Oleh:
Suradin
Mahasiswa
Pasca Sarjana UNM
Bajak laut selama ini hanya hadir di
ruang publik dengan tampil di layar kaca dengan matanya yang tertutup
satu. Kapal dengan bendera tengkorak cukup identik dengan bajak laut. Aktifitas
mereka adalah melakukan perompak dan menghadang kapal-kapal dagang kemudian
memgambil muatannya serta awaknya dijadikan budak belian untuk dijual. Bahkan
bajak laut tidak segan-segan membakar kapal yang mereka bajak serta menyerang
kampung-kampung di pesisir pantai.
Apa yang digambarkan dalam film yang
berjudul Pirates of the Caribbean dimana Kapten Jack Sparrow sebagai
kapten kapal adalah memberikan gambaran tentang aktifitas bajak laut. Dimana
dalam film tersebut Kapten Jack Sparrow ditugaskan oleh Lord Cutler Beckett
untuk mengantar kargo milik East India Trading Company.

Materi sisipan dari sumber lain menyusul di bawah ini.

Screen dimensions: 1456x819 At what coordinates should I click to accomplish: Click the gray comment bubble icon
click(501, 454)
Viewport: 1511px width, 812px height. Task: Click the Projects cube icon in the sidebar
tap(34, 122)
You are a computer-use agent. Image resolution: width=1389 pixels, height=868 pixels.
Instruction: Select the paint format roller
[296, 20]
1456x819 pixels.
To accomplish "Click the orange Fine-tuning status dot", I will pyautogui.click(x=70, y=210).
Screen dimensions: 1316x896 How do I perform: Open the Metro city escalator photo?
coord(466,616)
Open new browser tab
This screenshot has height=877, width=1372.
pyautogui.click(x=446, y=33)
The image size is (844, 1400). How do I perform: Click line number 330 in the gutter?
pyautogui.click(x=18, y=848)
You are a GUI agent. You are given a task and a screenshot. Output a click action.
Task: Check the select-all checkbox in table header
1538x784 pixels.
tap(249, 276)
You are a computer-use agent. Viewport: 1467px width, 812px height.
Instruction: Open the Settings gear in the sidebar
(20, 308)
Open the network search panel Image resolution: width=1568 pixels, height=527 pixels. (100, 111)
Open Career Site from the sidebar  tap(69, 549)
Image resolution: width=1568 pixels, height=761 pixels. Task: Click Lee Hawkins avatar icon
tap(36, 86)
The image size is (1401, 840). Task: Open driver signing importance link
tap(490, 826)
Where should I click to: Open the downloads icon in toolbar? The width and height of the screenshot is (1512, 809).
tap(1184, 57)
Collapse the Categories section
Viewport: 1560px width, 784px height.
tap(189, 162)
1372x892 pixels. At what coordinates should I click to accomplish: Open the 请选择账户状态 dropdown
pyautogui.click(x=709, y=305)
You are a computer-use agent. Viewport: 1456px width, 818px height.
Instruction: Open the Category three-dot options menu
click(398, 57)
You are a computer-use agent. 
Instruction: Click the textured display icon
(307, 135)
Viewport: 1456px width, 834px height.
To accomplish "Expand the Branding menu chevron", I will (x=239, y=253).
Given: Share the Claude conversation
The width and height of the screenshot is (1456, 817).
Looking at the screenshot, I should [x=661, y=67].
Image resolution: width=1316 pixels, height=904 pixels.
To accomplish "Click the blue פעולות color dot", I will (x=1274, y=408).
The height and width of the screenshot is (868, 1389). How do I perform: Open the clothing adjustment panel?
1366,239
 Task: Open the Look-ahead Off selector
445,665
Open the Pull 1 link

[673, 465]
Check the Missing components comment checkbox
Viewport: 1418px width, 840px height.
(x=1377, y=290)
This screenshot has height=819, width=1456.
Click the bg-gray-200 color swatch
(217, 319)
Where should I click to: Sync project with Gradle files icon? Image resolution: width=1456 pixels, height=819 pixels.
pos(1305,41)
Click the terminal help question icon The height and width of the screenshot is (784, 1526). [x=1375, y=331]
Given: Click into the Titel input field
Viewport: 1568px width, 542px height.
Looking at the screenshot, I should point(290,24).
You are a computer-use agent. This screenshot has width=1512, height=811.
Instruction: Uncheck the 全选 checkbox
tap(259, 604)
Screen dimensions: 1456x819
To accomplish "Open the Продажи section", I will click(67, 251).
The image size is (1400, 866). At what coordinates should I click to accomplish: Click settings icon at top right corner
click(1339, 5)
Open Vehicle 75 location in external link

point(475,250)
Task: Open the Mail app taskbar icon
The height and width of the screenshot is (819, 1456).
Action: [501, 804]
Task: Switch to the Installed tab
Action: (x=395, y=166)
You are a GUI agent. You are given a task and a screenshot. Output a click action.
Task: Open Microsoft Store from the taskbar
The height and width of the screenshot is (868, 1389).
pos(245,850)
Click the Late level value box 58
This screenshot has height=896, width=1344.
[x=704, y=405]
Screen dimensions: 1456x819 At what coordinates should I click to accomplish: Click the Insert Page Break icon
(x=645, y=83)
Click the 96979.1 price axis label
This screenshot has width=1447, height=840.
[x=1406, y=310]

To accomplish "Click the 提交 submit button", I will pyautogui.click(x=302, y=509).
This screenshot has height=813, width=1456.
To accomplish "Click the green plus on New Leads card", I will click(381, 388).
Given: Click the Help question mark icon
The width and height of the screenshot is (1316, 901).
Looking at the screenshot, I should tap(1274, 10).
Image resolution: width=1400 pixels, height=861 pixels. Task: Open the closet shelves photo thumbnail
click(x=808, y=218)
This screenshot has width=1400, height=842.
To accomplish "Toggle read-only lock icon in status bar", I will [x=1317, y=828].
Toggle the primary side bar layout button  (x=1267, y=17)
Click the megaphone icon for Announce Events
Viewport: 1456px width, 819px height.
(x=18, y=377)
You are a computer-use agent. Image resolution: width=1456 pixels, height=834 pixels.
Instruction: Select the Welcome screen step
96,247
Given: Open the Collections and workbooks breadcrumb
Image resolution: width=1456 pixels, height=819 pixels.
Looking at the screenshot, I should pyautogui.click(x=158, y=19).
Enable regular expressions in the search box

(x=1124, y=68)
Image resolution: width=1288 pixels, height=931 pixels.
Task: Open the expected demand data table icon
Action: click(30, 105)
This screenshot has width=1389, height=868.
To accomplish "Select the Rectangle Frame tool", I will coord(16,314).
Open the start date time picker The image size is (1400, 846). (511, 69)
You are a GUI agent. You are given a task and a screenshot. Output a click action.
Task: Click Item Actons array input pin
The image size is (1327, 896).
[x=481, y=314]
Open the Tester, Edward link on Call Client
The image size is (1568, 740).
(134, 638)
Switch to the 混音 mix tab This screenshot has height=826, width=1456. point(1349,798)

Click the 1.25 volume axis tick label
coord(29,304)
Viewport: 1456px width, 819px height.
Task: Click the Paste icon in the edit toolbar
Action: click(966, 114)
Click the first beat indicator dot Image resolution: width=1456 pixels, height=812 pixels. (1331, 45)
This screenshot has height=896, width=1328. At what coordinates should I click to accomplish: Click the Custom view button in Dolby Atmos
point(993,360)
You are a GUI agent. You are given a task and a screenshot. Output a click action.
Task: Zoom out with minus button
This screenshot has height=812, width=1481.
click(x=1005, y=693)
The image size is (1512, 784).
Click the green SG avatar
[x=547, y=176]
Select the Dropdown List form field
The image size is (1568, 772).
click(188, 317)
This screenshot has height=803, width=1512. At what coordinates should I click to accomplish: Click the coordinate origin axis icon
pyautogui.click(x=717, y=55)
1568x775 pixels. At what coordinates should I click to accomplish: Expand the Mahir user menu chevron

Walaupun sebelumnya Jack tidak
mengetahui bahwa dalam kargo tersebut adalah budak-budak dari Afrika. Itu
cerita filmnya. Apakah sepenuhnya benar, belum tentu juga dan juga tidak
selamanya salah. Sebab bajak laut memang benar-benar ada sampai sekarang. Salah
satu karya yang fenomenal yang menjelaskan aktifitas bajak laut yakni buku Orang
Laut, Bajak Laut, Raja Laut buah karya Nahkoda sejarah Maritim Asia
Tenggara A.B. Lapian.
Pada abad ke-19 Pulau Sumbawa berada
dalam jaringan maritim Nusantara yang menghubungkan pelayaran dari arah barat
ke timur. Meletusnya Gunung Tambora 11 April 1815 telah membawa bencana yang
cukup serius terhadap penduduk setempat. Kerajaan Pekat dan Tambora hilang
seketika ditelang lahar panas. Kerajaan Bima dan Dompu serta Sumbawa yang
berada di Pulau Sumbawa tentu mengalami dampak yang cukup parah akibat letusan
Tambora.
Pasca meletusnya Tambora 1815, bajak
laut segera bereaksi dengan melakukan penjarahan di beberapa perkampungan
pesisir utara pulau Sumbawa. Bajak laut ini, teridentikasi merupakan bajak laut
Tobelo dari Pulau Halmahera. Pada abad ke-19, sejumlah nama pemimpin kegiatan
Tobelo sangat tersohor terkuak pada laporan pemerintah Hindia Belanda dalam
memberantas kegiatan mereka yang dinamakannya sebagai bajak laut, seperti
Robodoi, Surani, Palili, dan Laba. Kegiatan mereka terutama di perairan
Laut Flores (Rahman Hamid, 2013:214).
Berita yang lebih tua tentang
pengembaraan mereka di luar Maluku ditemukan dalam Syair KerajaanBima (ditulis sekitar tahun 1830). Syair ini antara lain mengisahkan
tentang serangan bajak laut Tobelo tahun 1819 terhadap negeri pantai yakni
Sanggar, Kore, Wera dan Sape (Lapian, 1999:133) Pelaku penyerangan itu digambarkan
dalam Syair, rambutnya panjang, berjalan beriringan seperti semut.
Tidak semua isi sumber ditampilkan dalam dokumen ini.